When I tell a young person that I wouldn't call what they are doing 'in love' it's not because I doubt the intensity of their feelings. What I am expressing doubt in is their ABILITY TO BEHAVE AS A LOVER.

I don't mean a lover in the sense of sex, but a lover in the sense of a person who can behave with love to another.

Their inability to be express and behave and treat another person with love doesn’t come simply from arbitrary years on the calendar. It comes from life experience, and neurology.

Teenagers do NOT have fully developed brains or personalities. Your brain keeps on changing, a lot, until your mid-twenties. Children and Teenagers are biologically selfish and self-involved. This isn’t a bad thing. Being self-involved in a VERY important part of developing your sense of self and learning what you want in life. However, it also makes expressing love difficult, because to treat another with love requires a degree of selflessness, compromise and empathy that teens and adolescents are not biologically inclined too, and have no real experience with. Everything about their body, everything about their brains and everything about the way our society is organized has the teenager focusing on ME, THE DEVELOPMENT OF ME, and WHAT DO I WANT?

These are really important things! But they aren’t going to make treating another person with love very easily.

So, when are you truly in love? When you can treat another person with that love. That means being able to support them, compromise, communicate and respect them. Are teens capable of this? Sure, I suppose technically, but it’s not what they typically do in their relationships.

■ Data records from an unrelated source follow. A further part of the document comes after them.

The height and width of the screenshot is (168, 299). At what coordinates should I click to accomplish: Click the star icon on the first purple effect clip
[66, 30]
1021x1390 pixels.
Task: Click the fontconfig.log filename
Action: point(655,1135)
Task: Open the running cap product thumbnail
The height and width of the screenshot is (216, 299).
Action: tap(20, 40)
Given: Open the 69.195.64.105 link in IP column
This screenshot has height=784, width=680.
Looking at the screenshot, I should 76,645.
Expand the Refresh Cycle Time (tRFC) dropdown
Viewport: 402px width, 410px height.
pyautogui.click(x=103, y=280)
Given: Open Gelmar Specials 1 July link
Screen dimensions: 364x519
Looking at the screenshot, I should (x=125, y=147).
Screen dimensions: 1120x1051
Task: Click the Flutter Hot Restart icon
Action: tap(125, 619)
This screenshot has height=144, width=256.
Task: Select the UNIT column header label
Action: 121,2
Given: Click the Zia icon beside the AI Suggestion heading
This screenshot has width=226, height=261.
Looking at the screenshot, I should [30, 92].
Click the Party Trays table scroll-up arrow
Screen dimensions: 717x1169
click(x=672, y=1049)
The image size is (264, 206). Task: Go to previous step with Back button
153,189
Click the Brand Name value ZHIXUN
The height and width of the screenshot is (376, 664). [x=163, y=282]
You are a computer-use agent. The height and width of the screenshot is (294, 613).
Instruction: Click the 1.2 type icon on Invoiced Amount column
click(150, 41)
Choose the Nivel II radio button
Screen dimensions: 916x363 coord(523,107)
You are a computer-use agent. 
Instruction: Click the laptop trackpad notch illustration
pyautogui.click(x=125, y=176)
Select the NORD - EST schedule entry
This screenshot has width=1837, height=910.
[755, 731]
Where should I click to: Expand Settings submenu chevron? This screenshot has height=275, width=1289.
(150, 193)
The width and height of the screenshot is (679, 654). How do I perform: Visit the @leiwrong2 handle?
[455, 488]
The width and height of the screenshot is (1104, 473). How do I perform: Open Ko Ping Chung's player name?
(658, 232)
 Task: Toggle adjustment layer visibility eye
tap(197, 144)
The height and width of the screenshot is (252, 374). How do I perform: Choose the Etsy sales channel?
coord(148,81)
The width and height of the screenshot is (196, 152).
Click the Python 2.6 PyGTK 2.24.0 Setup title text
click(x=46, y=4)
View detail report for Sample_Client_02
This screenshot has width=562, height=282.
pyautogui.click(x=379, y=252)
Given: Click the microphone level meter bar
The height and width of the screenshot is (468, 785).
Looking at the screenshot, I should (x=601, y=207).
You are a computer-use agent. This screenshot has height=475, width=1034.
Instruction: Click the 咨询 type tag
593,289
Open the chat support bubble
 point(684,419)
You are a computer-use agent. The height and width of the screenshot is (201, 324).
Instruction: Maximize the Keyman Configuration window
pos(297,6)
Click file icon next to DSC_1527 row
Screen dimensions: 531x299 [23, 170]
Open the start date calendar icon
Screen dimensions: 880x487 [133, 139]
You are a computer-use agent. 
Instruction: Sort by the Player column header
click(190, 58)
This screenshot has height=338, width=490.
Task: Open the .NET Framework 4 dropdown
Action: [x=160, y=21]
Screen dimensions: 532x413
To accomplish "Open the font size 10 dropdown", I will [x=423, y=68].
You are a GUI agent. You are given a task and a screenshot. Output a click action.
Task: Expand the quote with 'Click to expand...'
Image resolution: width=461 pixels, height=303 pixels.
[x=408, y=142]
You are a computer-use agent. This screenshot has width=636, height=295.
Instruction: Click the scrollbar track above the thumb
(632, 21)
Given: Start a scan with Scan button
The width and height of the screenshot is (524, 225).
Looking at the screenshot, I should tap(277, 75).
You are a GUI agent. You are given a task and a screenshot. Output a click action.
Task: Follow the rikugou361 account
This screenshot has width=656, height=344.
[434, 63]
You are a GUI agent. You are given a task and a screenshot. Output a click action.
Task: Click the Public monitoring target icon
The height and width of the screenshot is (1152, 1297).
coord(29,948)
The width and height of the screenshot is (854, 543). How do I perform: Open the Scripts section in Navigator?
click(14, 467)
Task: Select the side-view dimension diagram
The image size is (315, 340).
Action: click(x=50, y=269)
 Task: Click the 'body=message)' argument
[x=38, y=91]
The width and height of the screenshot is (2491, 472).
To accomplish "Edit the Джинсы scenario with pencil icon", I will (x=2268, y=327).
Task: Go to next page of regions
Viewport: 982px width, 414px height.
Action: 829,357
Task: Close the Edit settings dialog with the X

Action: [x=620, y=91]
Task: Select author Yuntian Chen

They screw up. It’s something they are in the process of learning HOW to do. Frankly, I think its pure dumb luck that some high school sweet hearts learn how to truly be lovers to each other, and some break up and learn it with other people.

So can you feel love as a teen, sure. Why the hell not. But are you going to really act on that love and building something lasting and healthy? Not likely.

Hell, a lot of married adults can’t even figure that out, and are stuck in the same selfish relationship patterns they had as teens.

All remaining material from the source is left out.